I don’t know how this is related but I just thought of this: The first several years after their dad and I were divorced (really, it was at least 3, maybe 4 years) the children would go with their dad for wonderful long backpacking trips each summer. He was the one who honed that adventuresome spirit in the Snarl- he had her carrying over half her weight and sleeping under the Northern Lights in a hammock by the time she was 6. Anyway, we had all four thickened our skin some around the various comings and goings of weekly switches, always so conflicted for the two kids and hard longing mixed with a touch of relief for the parent left alone, but summer vacations were still a real hardship on me. And because they were out in the woods and cell phones weren’t in use the way they are now, it was often a period of days before they would hit a town and he’d have them call from a payphone.
To me, it made good sense that I would use those stretches to go on vacations myself and visit with friends, keep busy, relax at the shore.

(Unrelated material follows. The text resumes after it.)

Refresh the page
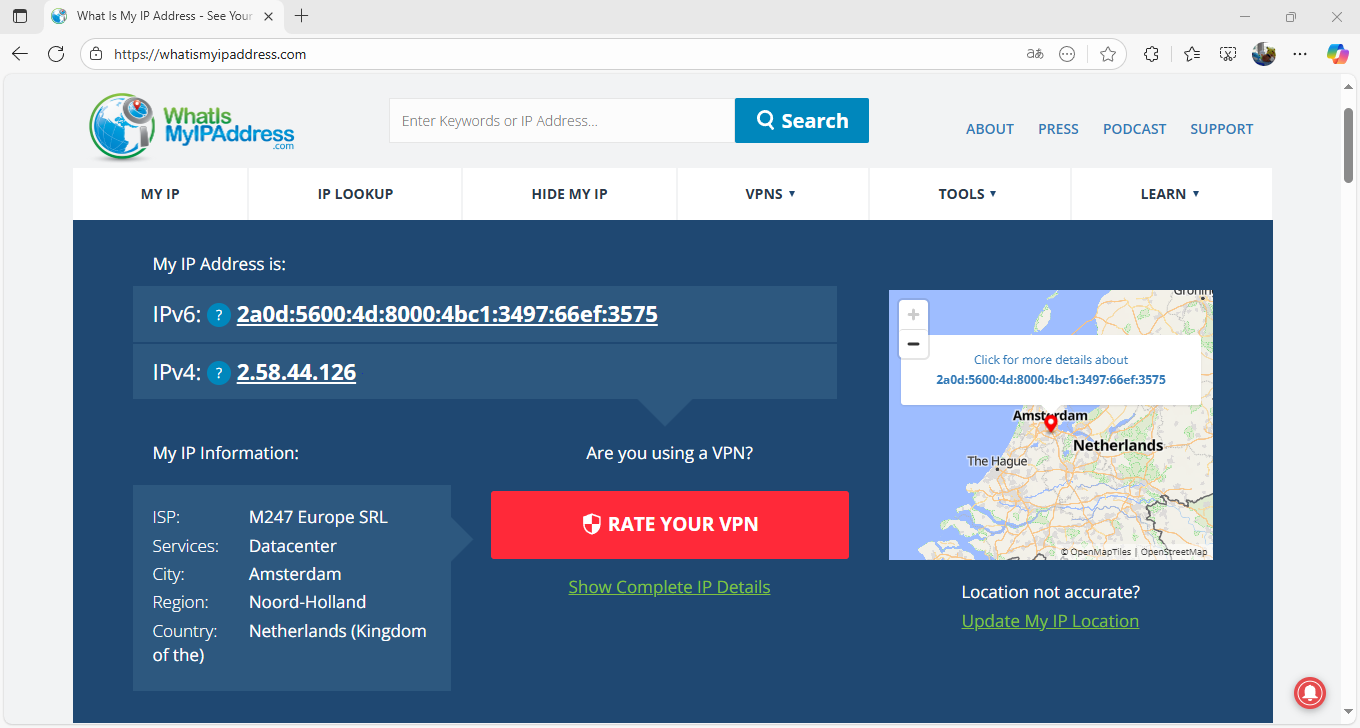Screen dimensions: 1360x728 [56, 54]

The children were outraged. They had this notion that they would go off with their dad and I should stay home. Just stay there. Be there, no matter what. Daniel especially would get very upset if I said, “here’s my schedule, here’s where I’ll be, here’s the number to call…” He would get angry and tearful and say, “Just stay here.” Even as he was old enough for us to explain to him that that was my time to be with friends, that I missed them a lot and it was easier if I was busy and happy elsewhere- well, he still said: You should stay home.

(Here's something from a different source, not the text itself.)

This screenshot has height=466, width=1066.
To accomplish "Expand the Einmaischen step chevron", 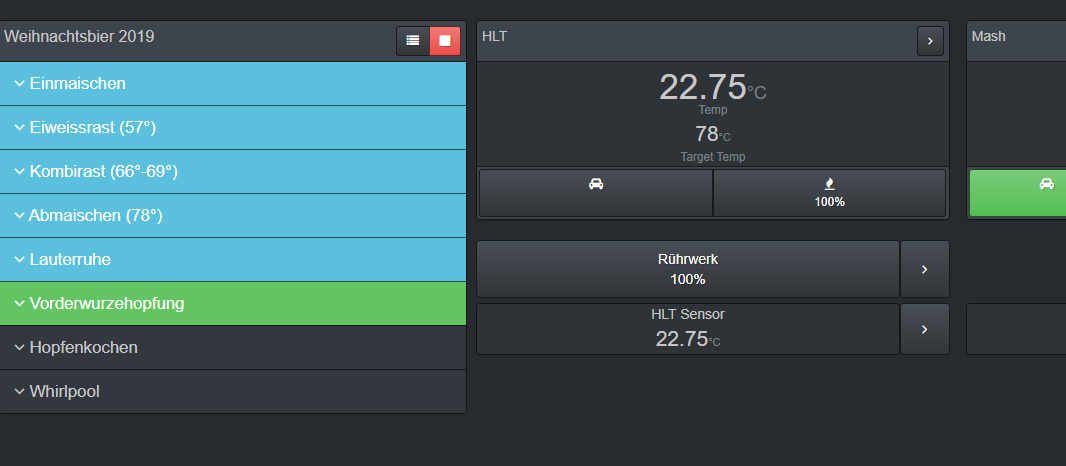I will pyautogui.click(x=20, y=83).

We all revisited this issue briefly last year when Rich and I moved to Chicago. Both children, busy and out in the world on their own, were very distressed that I wasn’t going to be in the same house, no matter what, if they happened to drop by. I’m not sure where all this is going except to say that apparently I’m supposed to stand in place, one place while the rest of the brood, children and husband, are free to move about the world. Otherwise, we all get (even more) discombobulated.
So. It’s good to be back together, with two cats in the bed and everything is easy…tra-la. AND, happy day! Guess who showed up to make sure I was here? My first born, my special only, the musician, right-brain boy, the sweetest heart and hungriest child a woman could have. He drove in from Ann Arbor last night.
We have been talking on the phone about too much time passing since his last visit and how I’d like to feed him (I made lots of soup last night, knowing he would raid the frig when he got in late) but he was persuaded this time by the lure of World Championship Boxing. I realize that this is mostly a Chicago happening, but believe me when I tell you it’s the hottest ticket in town. This two week event has taken the town by storm and snowballed into a major fascination and preoccupation. Tickets were easy to come by as recently as a month ago because the event was rescheduled from Russia to Chicago unexpectedly late last Spring. But now tickets are no where to be found. The last two times I’ve been in a cab the drivers have been on their phones desperately searching for tickets.
I don’t know much about the sport, except that it’s one of the original Olympic events, dating back centuries and that this kind of boxing is a far cry from whatever that junk is that happens on television. Today is finals day and we have 3 tickets, ringside, on the floor. I’m actually excited to go see what the fuss is all about and even happier that Dan is excited to go and we all three will be there together. Full report later.
Back here at home, Rich says we have to be sure and tape the football game; he definitely wants “to see Michigan kill Michigan State.” You all have a great weekend (especially you, Mrs. B, now that Halloween is past for another year.)